Since scientists and technical experts who run biodata resources strive for the greatest possible openness of their services, they typically seek to minimise friction for those that wish to discover and reuse data. There are many anecdotes relating to impactful cross-border data flows, but the openness itself means that, frustratingly, there is little systematic tracking of data usage subsequent to access.
Every now and then, though, a study comes along that enables a more systematic look. Working with colleagues from a number of European institutions, the German research institute, IPK Gatersleben, provides a helpful tool* that tracks geographical provenance of sequenced biological samples, as well as geographical patterns of citation of these sequence records within the scholarly literature. It offers just a small sample, as it tracks only one biodata type and can only mine citations of sequence accessions from publications that are open-access and available for text mining, but it is capable of providing some relative numbers and can reveal important patterns.
Taking the examples of France, South Africa and South Korea, as we might expect, we see substantial usage of data generated on samples from each country by scientists within that country. Alongside this, however, we also see considerable usage of data from these samples by scientists outside each of the countries. This is met by sizeable use of data from foreign samples by scientists within each of the countries. Add to this the fact that the biodata resources providing access to the data are typically outside the provider or user country in each case, it becomes clear that complex webs of biodata movement across borders exist in support of the scientific advances that are described in these publications.
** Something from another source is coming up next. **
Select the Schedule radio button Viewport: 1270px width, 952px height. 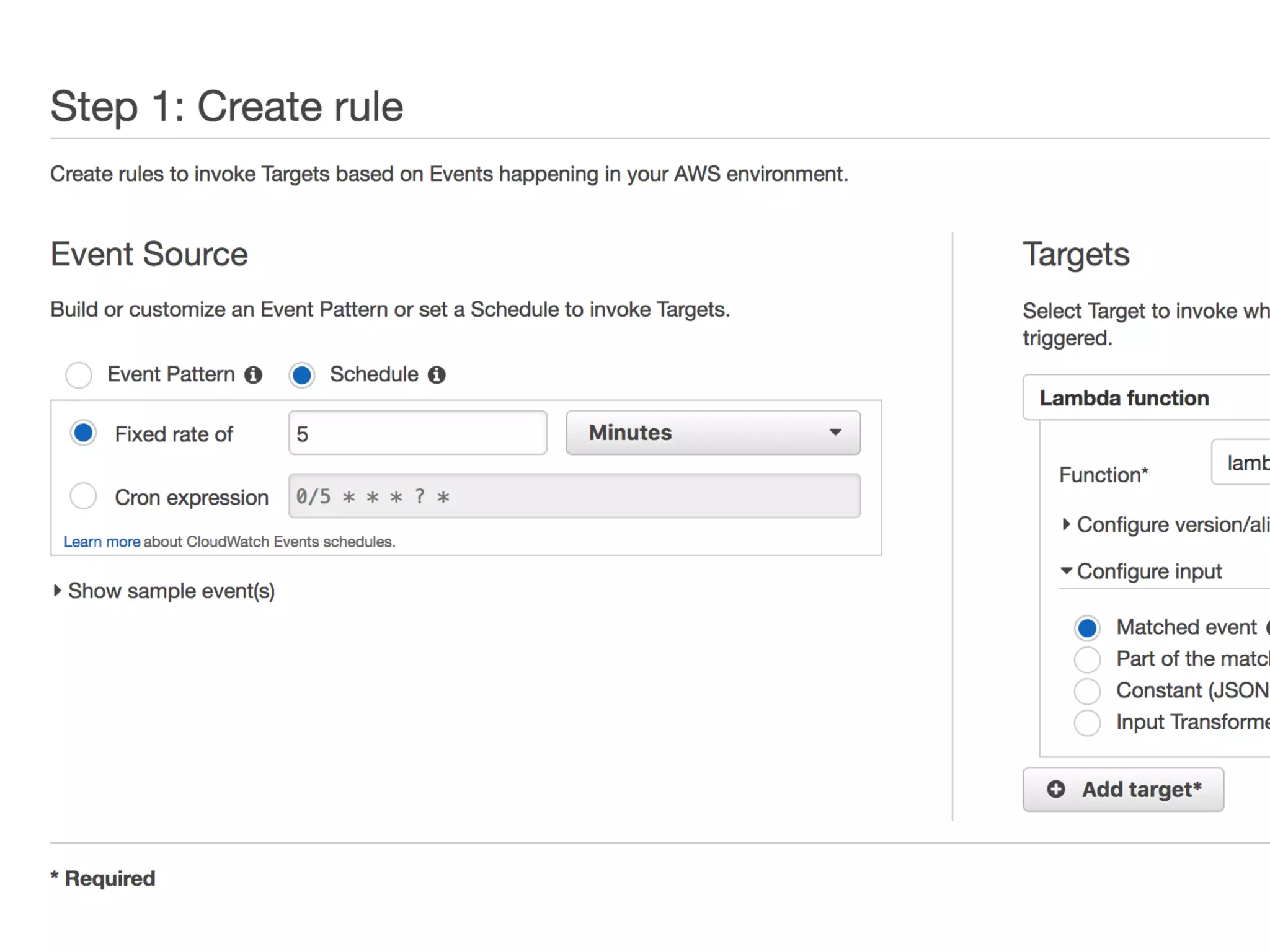click(x=302, y=375)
These findings add further weight to the already strong case for the collective efforts that are underway to determine new models for sustaining the world’s invaluable biodata resources, being coordinated by the GBC, in tandem with life science funders and the managers of biodata resources, to be truly cross-border in nature. Scientific progress hinges on the frictionless flow of data across national boundaries and the IPK Gatersleben tool provides the means to evidence this.
Paper: Lange M, Alako BT, Cochrane G, et al. Quantitative monitoring of nucleotide sequence data from genetic resources in context of their citation in the scientific literature. https://doi.org/10.1093/gigascience/giab084
For assistance in analysis and interpretation for this blog, I thank:
Matthias Lange, Jorge Garcia Brizuela, Genuar Nuñez Vega, Amber Hartmann-Scholz and Jens Freitag
I note that developing the interpretation has only been possible because the authors of the study provided open data services on their findings and had access to open data resources upon which to build their study.